I wish to thank Under-Secretary-General Jean-Pierre Lacroix for his briefing. 

The UN peacekeeping operations have made important contributions to maintaining international peace and security. From the Balkans to the Congo River Basin, from the Sahara desert to the South Asian subcontinent, nearly 90,000 peacekeepers have braved hardships and dangers to fulfill their duties and carried out their mission of peace under the banner of the United Nations, bringing peace and stability to conflict areas and lightening up peace and hope for the world. I wish to take this opportunity to pay high tribute to our blue helmets, and express my sincere gratitude toward troop- and police-contributing countries. 

At present, the world is entering a period of turbulence and transformation. Factors of destabilization and uncertainty are on the rise, and international and regional peace and security are increasingly challenged. Under such circumstances, the important role of peacekeeping operations has become more prominent, and Member States have higher expectations of them. In response to the evolving situation, peacekeeping operations need to be continuously better position themselves, strengthen their weak areas, and better serve Member States and the international community at large. Considering the performance of peacekeeping operations over the past year, China wishes to highlight the following four points. 
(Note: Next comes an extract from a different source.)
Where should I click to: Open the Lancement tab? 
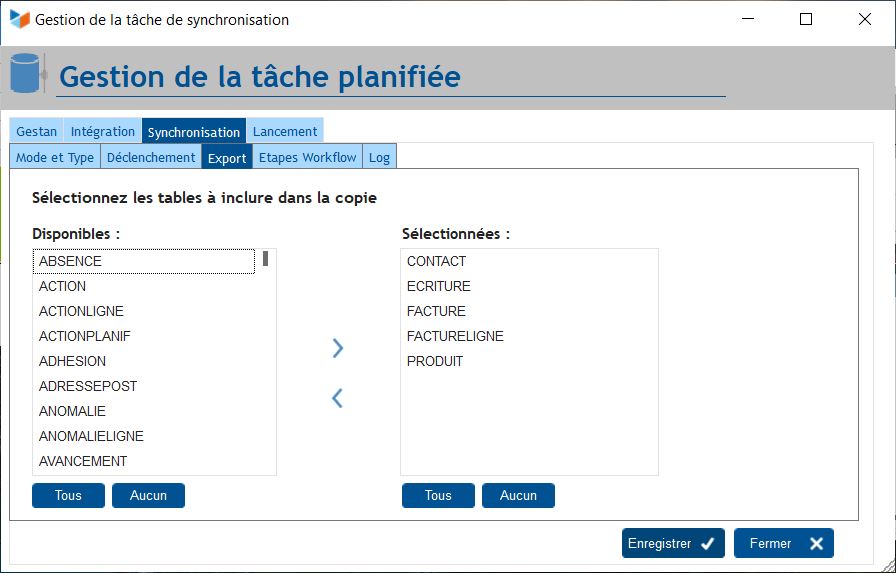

First, strengthening the overarching design to serve the central task of maintaining peace and security. Over decades, peacekeeping mandates have continued to grow, expanding from traditional monitoring of ceasefire to the protection of civilians, from traditional security area to the humanitarian and human rights area, and in some cases, with natural resources and sanctions mandates. Among the new mandates, some are to adapt to the changing dynamics, some to meet the legitimate needs of the countries concerned, some for the so-called political correctness, and some may even risk become tools to exert pressure on the countries concerned. 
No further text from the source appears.